Statistical Programming Jobs in Massachusetts (NOW HIRING)

Compass Therapeutics, Inc. was founded in 2014 and is headquartered in Boston, MA. We are an oncology-focused biopharmaceutical company discovering and developing proprietary antibody-based therapeutics to treat multiple diseases. Our robust pipeline currently includes four clinical assets spanning all phases of development, with novel mechanisms of action, and first-in-class or best-in-class potential across multiple tumor types. Our lead clinical-stage asset, tovecimig, has completed a randomized late-stage biliary tract cancer study and we are preparing for a BLA submission. We are now at an exciting inflection point as we scale our organization to support our first product launch. This is a unique and pivotal moment to join us and help make a meaningful impact on patients' lives. For more information, visit www.compasstherapeutics.com.

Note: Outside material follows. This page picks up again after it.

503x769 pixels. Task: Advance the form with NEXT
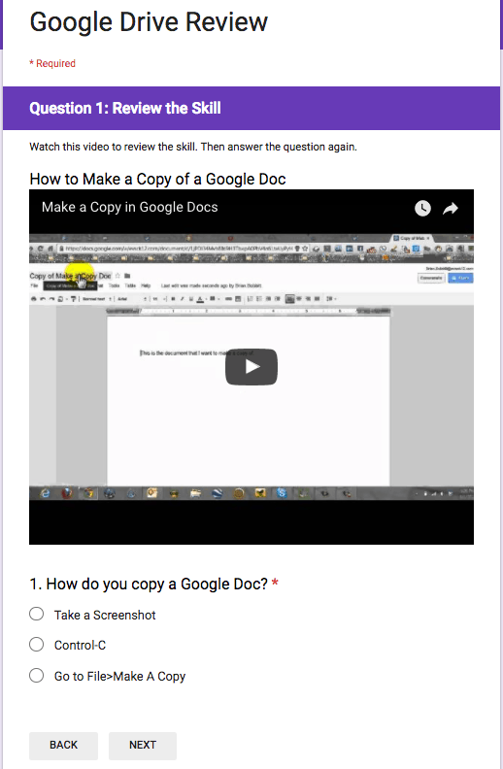(x=143, y=746)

Our Clinical team is seeking a hands‑on strategic Senior Manager, Clinical Statistical Programmer, reporting to our Director of Biostatistics. The ideal candidate will have a proven track record of successfully leading clinical safety analysis and programming across multiple programs, in a fast-paced environment. This role combines deep technical expertise in SAS and R with ownership of ongoing safety maintenance and leadership in modern data visualization platforms. The individual will support active trials, long‑term safety monitoring, and the integration of complex data streams, including translational and real-world data (RWD).

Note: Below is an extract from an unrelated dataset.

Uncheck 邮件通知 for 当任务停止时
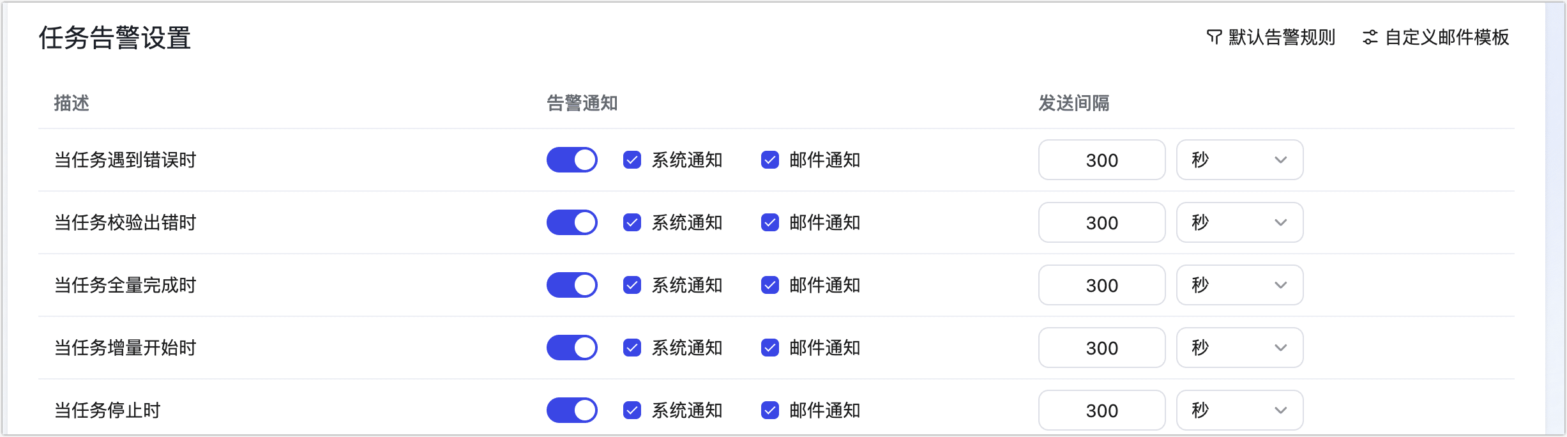This screenshot has width=1567, height=437. [x=770, y=410]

This position works onsite 4 days/week in the Brighton, MA office.

Responsibilities

• Lead Statistical Programming processes, support Clinical strategies, and manage the execution of programming activities across all of our clinical-stage antibody assets and drug candidates in support of commercialization.
• Ensure that Compass Clinical department goals are on track to reach milestones within established timelines, while adhering to quality standards and applicable regulations.
• Provide continuous programming support for active studies, ensuring safety outputs (AEs, SAEs, Labs, Vitals) remain current, validated, and inspection readiness.
• Lead the production of recurring safety outputs and data packages for Data Safety Monitoring Boards and internal safety review committees.
• Oversee medical coding outputs (MedDRA, WHO Drug) and perform clinical-to-safety database SAE reconciliation to ensure data integrity.
• Lead the development of interactive dashboards and exploratory tools using platforms such as Spotfire, R Shiny, or R-based frameworks.
• Create and maintain customized patient profiles to facilitate efficient medical monitor and safety physician reviews.
• Partner with Biostatistics and Clinical Safety teams to translate clinical questions into actionable visual analytics and early trend identification.
• Build and maintain reusable SAS/R macros and standard templates to improve programming efficiency and consistency across the portfolio.
• Develop and execute periodic data quality checks to identify anomalies, trends, or emerging issues early in the study lifecycle.
• Design and maintain complex derived variables and analysis-ready datasets to support evolving reporting requirements.
• Ensure all programming documentation and datasets meet high standards for regulatory submissions and audit readiness.
• Support the roadmap for future real-world data (RWD) and safety data streams.

Qualifications

• Bachelor's degree in Statistics, Biostatistics, Computer Science, Mathematics, or a related field, and advanced degree is preferred.
• 8+ years of clinical statistical programming experience within the Pharmaceutical, Biotech, or CRO industry.
• Advanced proficiency in SAS (SDTM/ADaM) and R/Python for clinical trial analysis and data visualization.
• In-depth knowledge and proven expertise of clinical safety data structures, medical coding standards, and SAE workflows.
• Demonstrated experience leading implementation and maintaining data visualization platforms (e.g., Spotfire, R Shiny) in a clinical environment.
• Preferred experience handling translational data (e.g., biomarkers, genomics, or PK/PD integration) and its associated complexities.
• Prior experience acting as a programming lead or senior technical contributor with oversight of FTE or vendor-provided deliverables is ideal.
• Exposure to post-marketing safety data or the analysis of real-world evidence (RWE) is preferred.
• Experience identifying critical risks, ability to provide appropriate solutions and mitigate risks; strong work principles and ethical standards are required.
• Strong attention to detail with the ability to balance multiple project objectives in a fast-paced, collaborative work environment.
• Excellent written and verbal communication skills, with the ability to clearly articulate complex data to diverse audiences.